At its Feb. 10 meeting, the Jackson County Commission heard presentations and requests from three different agencies, one of which required a lengthy executive session.

Rod Winters from the Greene Center updated Commissioners Dick Waybright and Mitch Morrison on improvements that have been made to the Kenna facility. Commissioner Mike Randolph was not in attendance. Among those items were painting of the gym by volunteer labor and supplies, LED lights installed, and replacement of insulation in the ceiling. Winters also said that several Eagle Boy Scout projects had been completed as well.

Winters asked the Commission to approve funds for wall heaters in the hallway and restrooms.

“The current ones are not functional and can’t be repaired,” he said.

Commissioners approved $1,430 for replacement of four hallway and two bathroom heaters.

Future projects for which the center may request funds from the 2021-2022 budget include replacement of the north wing roof and a parking lot upgrade.

A closed-door executive session was requested by Sheriff Ross Mellinger for an unspecified proposal which would involve financial matters. Several members of law enforcement, along with EMS Director Troy Bain and 911 Director Montana Boggess, were included in the meeting which lasted from 9:42 a.m. to 10:59 a.m. No action was taken upon adjournment of that executive session.

Jackson County Health Department Administrator Amy Haskins made the final request presentation.

In 2001, an emergency plan was devised under the leadership of the health department to address roles and support systems in case of events such as a health pandemic.

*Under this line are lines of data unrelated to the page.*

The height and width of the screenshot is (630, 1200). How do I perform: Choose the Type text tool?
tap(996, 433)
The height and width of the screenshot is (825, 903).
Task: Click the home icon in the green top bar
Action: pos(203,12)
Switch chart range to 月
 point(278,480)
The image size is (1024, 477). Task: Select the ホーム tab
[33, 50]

Haskins said with the current vaccination schedule for COVID-19, many volunteers are needed.

“When this was written, even though a pandemic was mentioned, this particular situation we’re in was never in anyone’s thoughts,” she said. “But here we are.”

The health department requested that county employees be approved to assist with clerical work at the vaccination clinics.

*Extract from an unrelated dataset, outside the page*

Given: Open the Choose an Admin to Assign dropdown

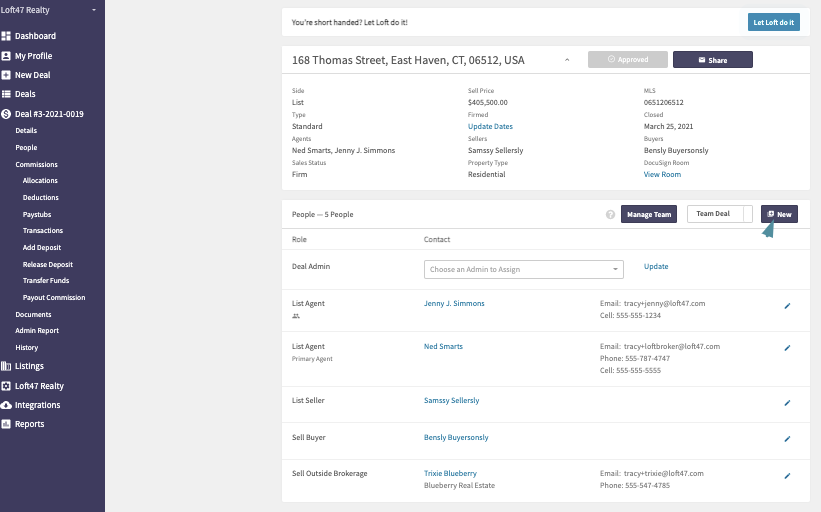Looking at the screenshot, I should [524, 269].
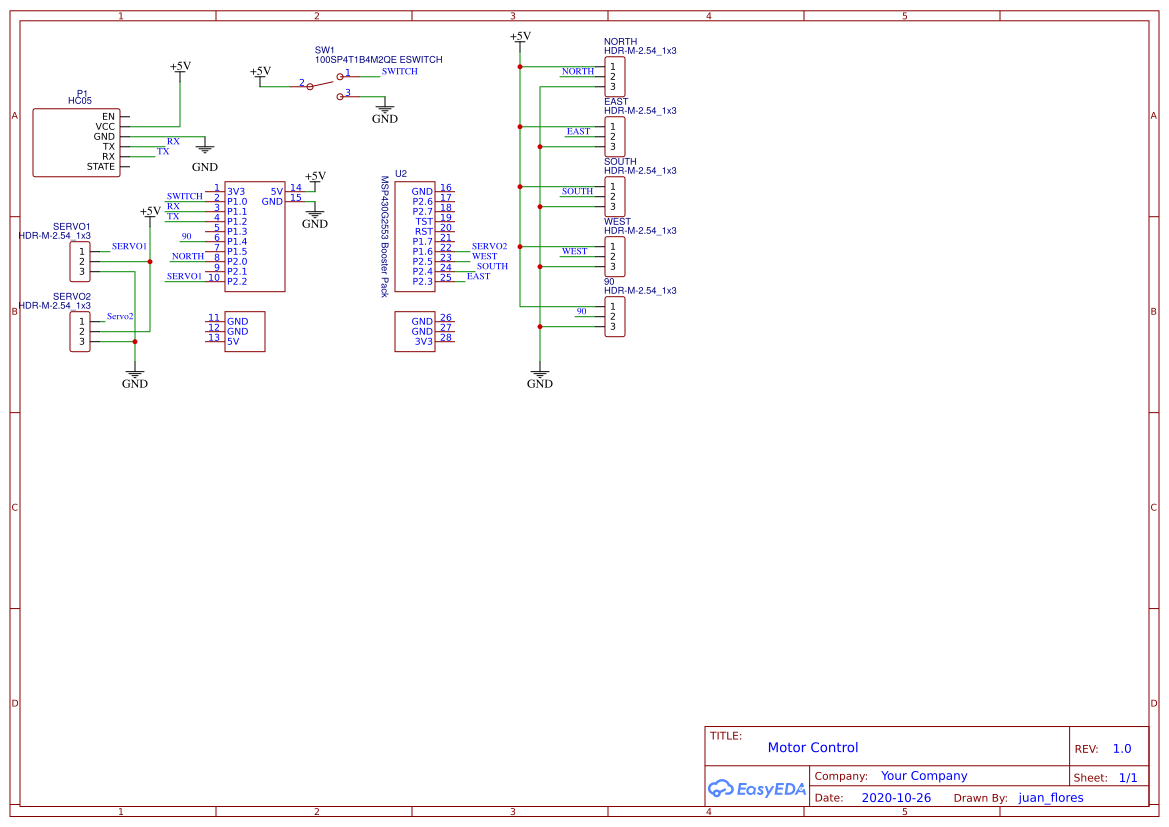Click the SERVO1 header symbol
The image size is (1169, 827).
click(x=78, y=262)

“We would only expect help if the employee volunteered and could be spared from their particular office for that day,” she said. “Anyone who does work is covered under the health department’s liability insurance.”

Waybright stressed that the Commission does not control the employees and any final approval of time would have to come from the particular elected official or supervisor. With that understanding, the request was approved.

In one final piece of business, Commissioners reviewed and accepted the written report of EMS Director Troy Bain.

The next meeting of the Jackson County Commission will be at 9:30 a.m. on Feb. 17 at the courthouse.